I also wonder if there's a way I can put my kids in a plastic bubble until I can get a grip on the new me, or at least my two youngest kids. My oldest son isn't here to bug me. He's busy being a new dad which is another good reason for me to quit. I really don't want to be smoking around my new grandson. My youngest two sons are much younger than him, one teenager and one pre-teenager. They like to argue and they're very good at it. Unfortunately for me it sometimes pushes me over the edge....on a good day.

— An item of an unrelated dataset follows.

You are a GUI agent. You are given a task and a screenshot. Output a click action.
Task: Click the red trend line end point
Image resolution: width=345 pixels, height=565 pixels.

Willpower hasn't been one of my strong points for a couple of years. The other day as I was getting ready for work I saw Oprah on Good Morning America. She said that she finally realized that her weight problem was the fact that she wasn't in balance. I sort of have to agree with her but not only when it comes to weight but when it comes down to your whole life in general. I think I can honestly say without a doubt that my life is out of balance. So I guess in actuality what I am attempting to do is to put my life back in balance. I can only imagine how good it must feel to be in balance. I can also only imagine how hard it is going to be to do it. It's too bad that you can't just put rocks in your pocket or something to put you back into balance and in harmony with the world.

I'm reading my daily quit tip emails, trying to find my smoking triggers and trying to come up with creative ideas of what to do with my hands instead of grabbing for a butt and stocking up of healthy snacking food. I sure hope I can get through this without losing my grip.....sooooo........Let The Count Down Begin!!!